In embodiment, a MDCT based FEC algorithm replaces the TDBWE based FEC algorithm for Layers 4 to 12 in a G.729EV based system.
In a further embodiment, a method of correcting for missing data of a digital audio signal includes copying frequency domain coefficients of the digital audio signal from a previous frame, adaptively adding random noise coefficients to the
copied frequency domain coefficients, scaling the random noise coefficients and the copied frequency domain coefficients to form recovered frequency domain coefficients. Scaling is controlled with a parameter representing a periodicity or harmonicity of
the digital audio signal. The method also includes generating a high band time domain signal by inverse-transforming high band frequency domain coefficients of the recovered frequency domain coefficients, generating low band time domain signal by a
corresponding to low band coding method and estimating an energy ratio between the high band and the low band from a last good frame. The method further includes keeping the energy ratio for following frame-erased frames by applying an energy correction
scaling gain to a high band signal, segment by segment in the time domain and combining the low band signal and the high band signal to form a final output.
In a further embodiment, a system for receiving a digital audio signal includes an audio decoder configured to copy frequency domain coefficients of the digital audio signal from a previous frame, adaptively add random noise coefficients to the
copied coefficients, and scale the random noise coefficients and the copied frequency domain coefficients to form recovered frequency domain coefficients. In an embodiment, scaling is controlled with a parameter representing a periodicity or harmonicity
of the digital audio signal. The audio decoder is further configured to produce a corrected audio signal from the recovered frequency domain coefficients.
In an embodiment, wherein the audio decoder is further configured to receive audio parameters from the digital audio signal. In an embodiment, the audio decoder is implemented within a voice over internet protocol (VOIP) system. In one
embodiment, the system further includes a loudspeaker coupled to the corrected audio signal.
It should be appreciated that in alternate embodiments, different sample rates and numbers of channels that are different from the specific examples disclosed hereinabove can be used. Furthermore, embodiment algorithms can be used to correct
for lost data in a variety of systems and contexts.

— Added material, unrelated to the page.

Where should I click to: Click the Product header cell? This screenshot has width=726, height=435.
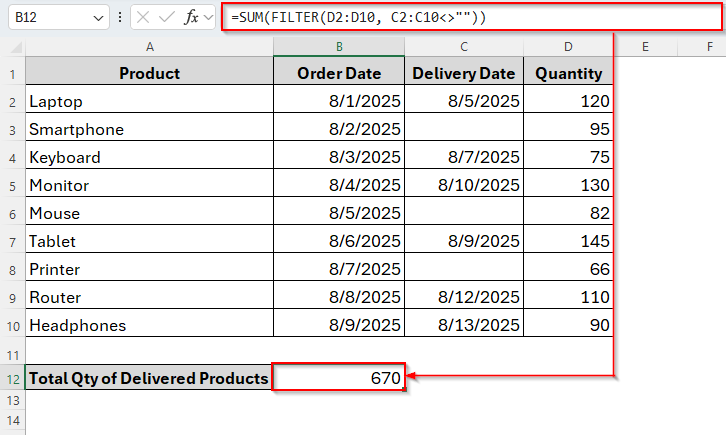(149, 73)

Advantages of embodiment algorithms include an ability to achieve a simpler FEC algorithm for those layers higher than 14 kbps in G.729.1 SWB by exploiting characteristics of MDCT based codec algorithms.

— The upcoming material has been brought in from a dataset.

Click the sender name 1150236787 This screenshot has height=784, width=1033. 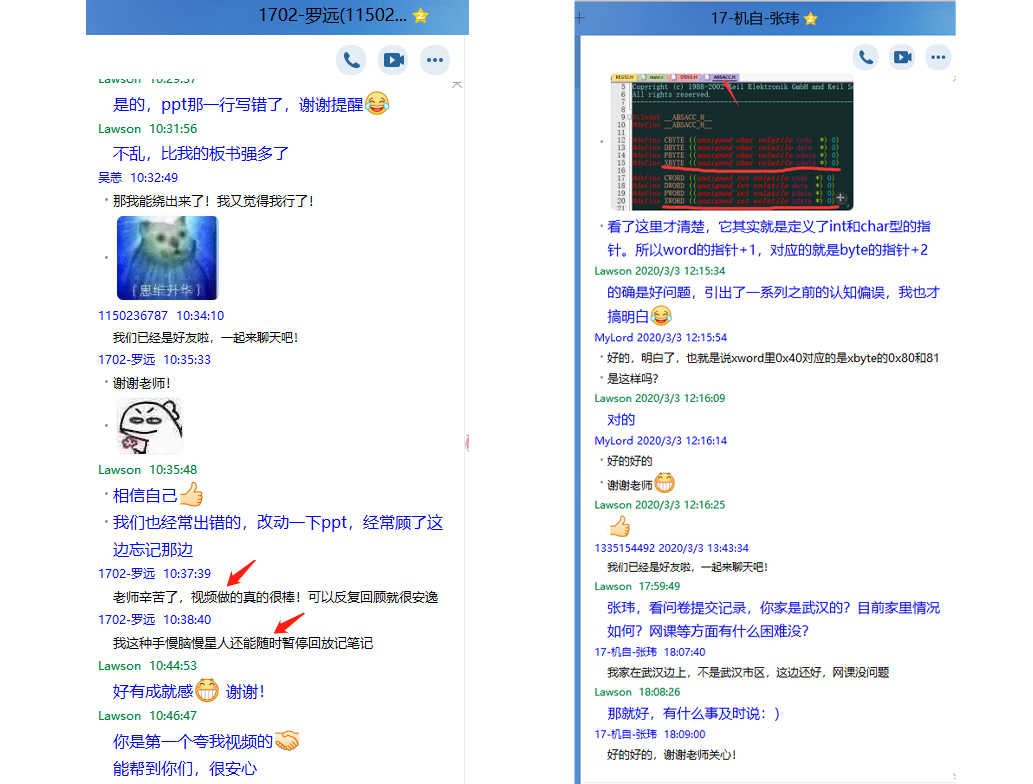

The above description contains specific information pertaining to low complexity FEC algorithm for MDCT Based Codec. However, one skilled in the art will recognize that embodiments of the present invention may be practiced in conjunction with
various encoding/decoding algorithms different from those specifically discussed in the present application. Moreover, some of the specific details, which are within the knowledge of a person of ordinary skill in the art, are not discussed to avoid
obscuring the present invention.
The drawings in the present application and their accompanying detailed description are directed to merely example embodiments of the invention. To maintain brevity, other embodiments of the invention that use the principles of the present
invention are not specifically described in the present application and are not specifically illustrated by the present drawings.

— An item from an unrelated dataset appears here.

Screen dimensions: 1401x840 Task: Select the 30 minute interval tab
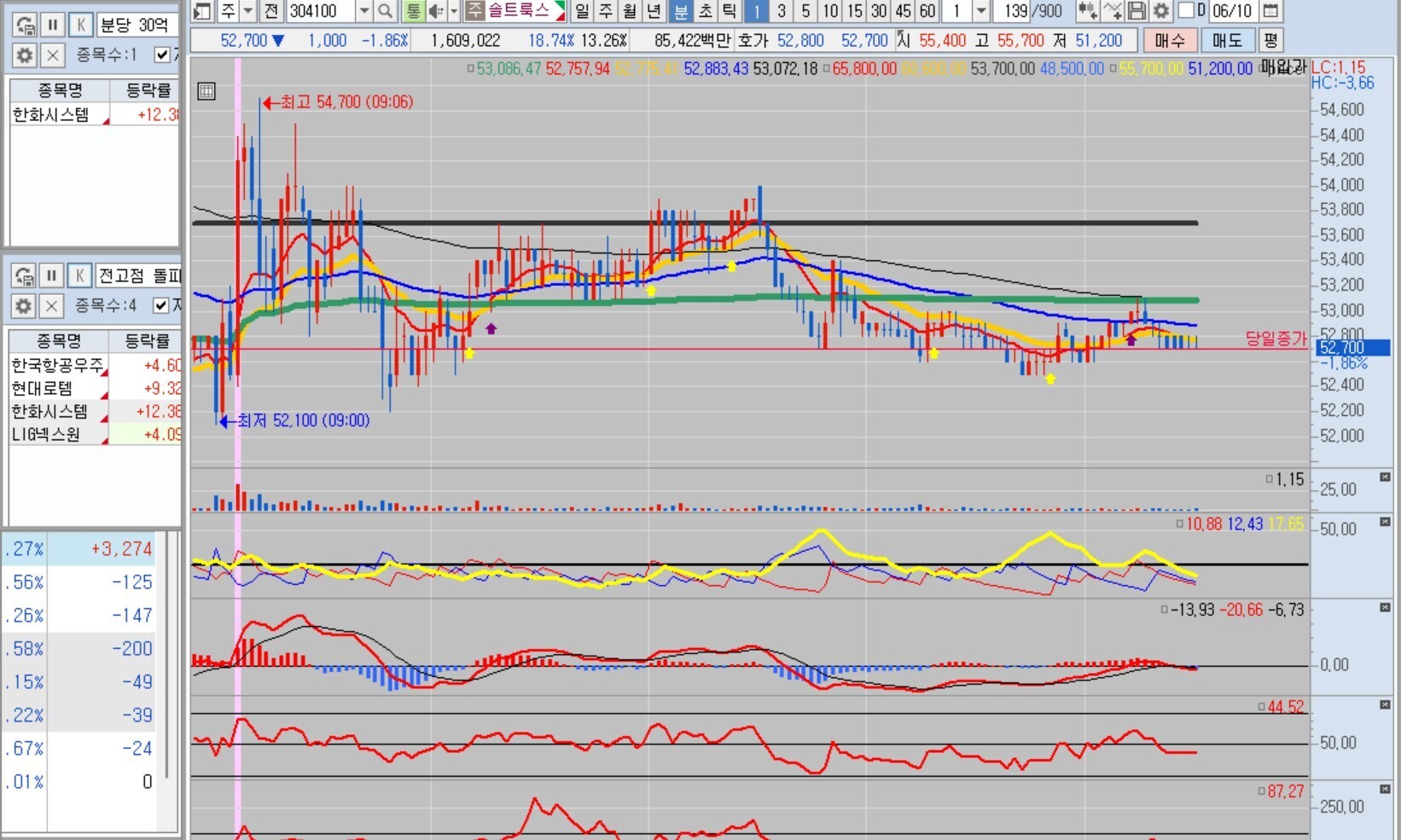click(879, 11)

It will also be readily understood by those skilled in the art that materials and methods may be varied while remaining within the scope of the present invention. It is also appreciated that the present invention provides many applicable
inventive concepts other than the specific contexts used to illustrate embodiments. Accordingly, the appended claims are intended to include within their scope such processes, machines, manufacture, compositions of matter, means, methods, or steps.